Visual Art

www.list.co.uk/visualart

‘AN EXHIBITION IS PART OF A TOOLBOX FOR ME’ Hitlist THE BEST EXHIBITIONS *

✽✽ Christoph Buchel: Last Man Out Turn Off Lights Rousing and challenging work with a blown-up plane at its heart. Not to be missed. Tramway, Glasgow, until Sun 18 Jul. ✽✽ Jimmie Durham: Universal Miniature Golf The renowned American sculptor responds to the histories and politics of his found materials to create a fascinating exhibition. See review, page 89. Glasgow Sculpture Studios, until Sat 4 Sep. ✽✽ Sean Scully: Iona The eminent painter has created work inspired by the Iona landscape. Reviewed next issue. Ingleby Gallery, Edinburgh, until Sat 19 Jun. ✽✽ Confrontation New series at the National Galleries in which paintings are paired for comparison.
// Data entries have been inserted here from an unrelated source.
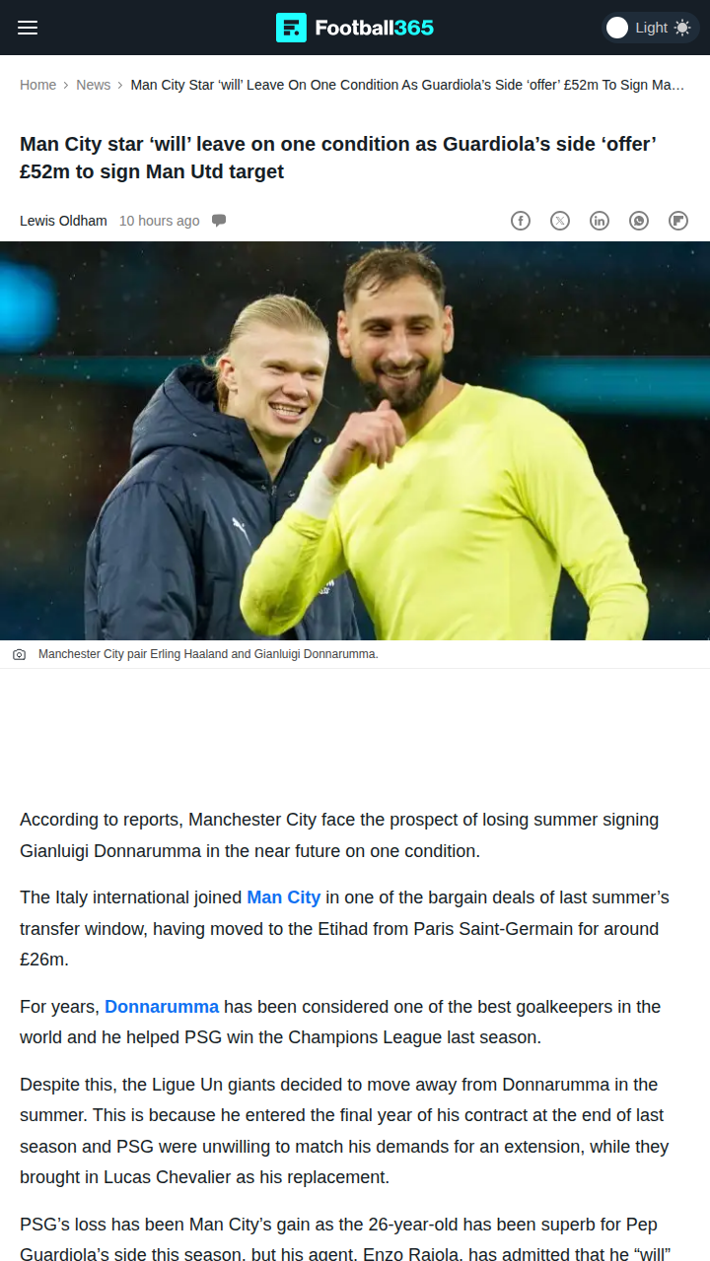710x1261 pixels.
Task: Follow the Man City hyperlink
Action: point(284,897)
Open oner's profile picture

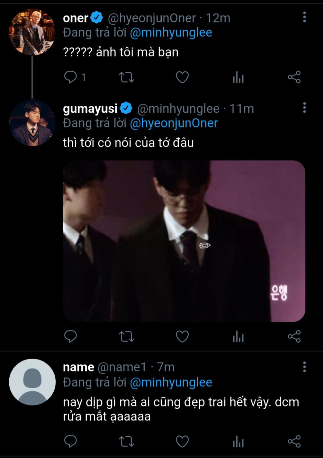point(32,32)
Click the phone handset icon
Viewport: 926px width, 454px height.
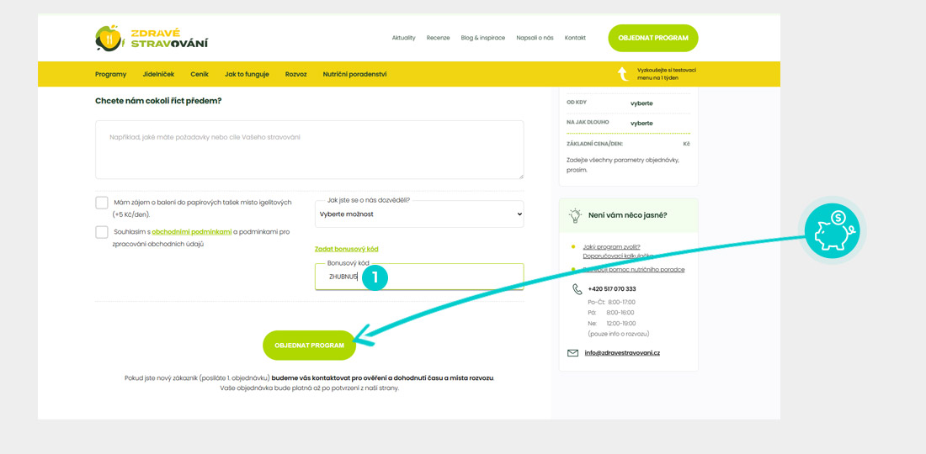pos(577,289)
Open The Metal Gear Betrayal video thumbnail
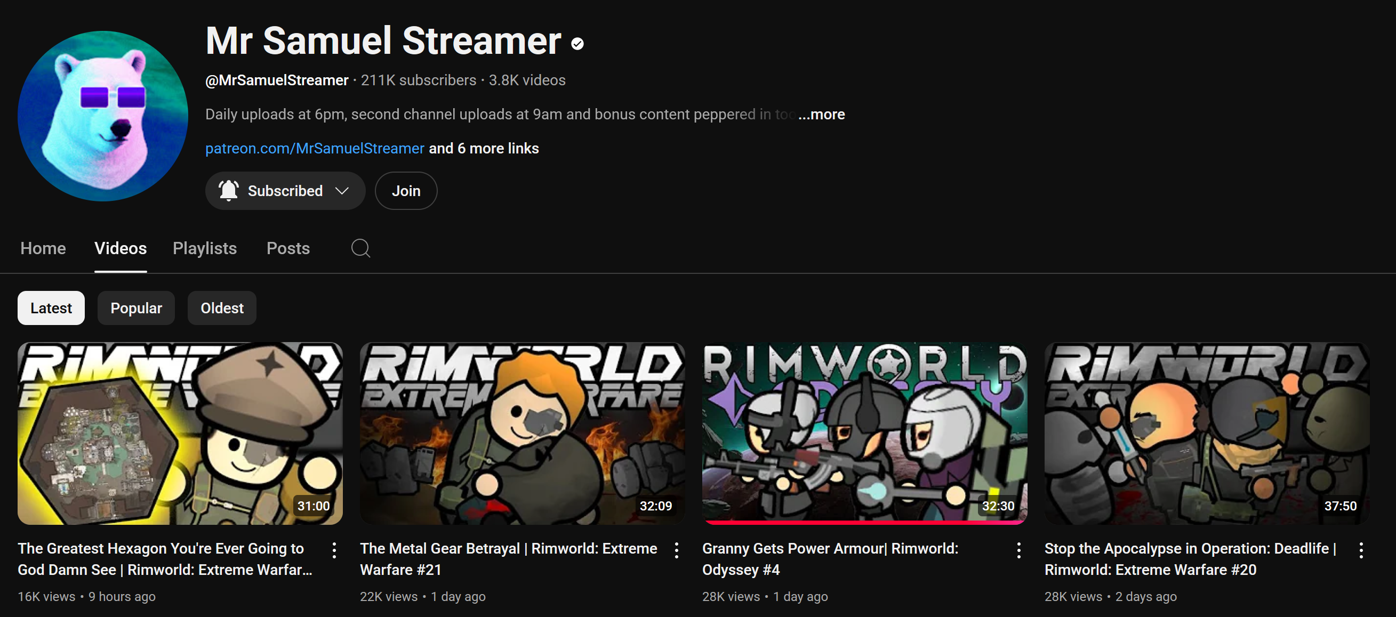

National Galleries, Edinburgh, until Sun 18 Jul. ✽✽ Pioneering Painters: The Glasgow Boys 1880–1900 Major new retrospective exhibition focusing on the pioneering Scottish and international artists of the late 1800s. See review, page 89. Kelvingrove Art Gallery and Museum, Glasgow, until Mon 27 Sep. ✽✽ Jupiter Artland Year Two The second outing for the contemporary sculpture park, which features commissions from well-known artists such as Laura Ford, Andy Goldsworthy, Ian Hamilton Finlay and Peter Liversidge. Jupiter Artland, Edinburgh, Fri 14 May–Sun 27 Jun. ✽✽ Johan Grimonprez Belgian artist Grimonprez’s film ‘Double Take’ charts a world in flux through the work and persona of Alfred Hitchcock. See preview, left. Fruitmarket Gallery, Edinburgh, Sat 22 May–Sun 11 Jul.

Take two

Johan Grimonprez’s first major British exhibition showcases work exploring Gothic doubling, the doppelganger and coincidence, as Liz Shannon discovers

Although it has previously been shown in cinemas, Fruitmarket has still executed something of a coup in becoming the first British gallery to exhibit Johan Grimonprez’s latest work, ‘Double Take’. Its origins can be found in the artist’s best-known film, ‘Dial H-I-S-T-O-R-Y’, nominally a cultural history of airplane hijacking that is now often noted for its apparent ‘prediction’ of terrorist tactics on 9/11, which will be exhibited alongside two earlier works. The roots of ‘Double Take’ can also be located in ‘Looking for Alfred’, which explores notions of doubling, the doppelganger and uncanny coincidence.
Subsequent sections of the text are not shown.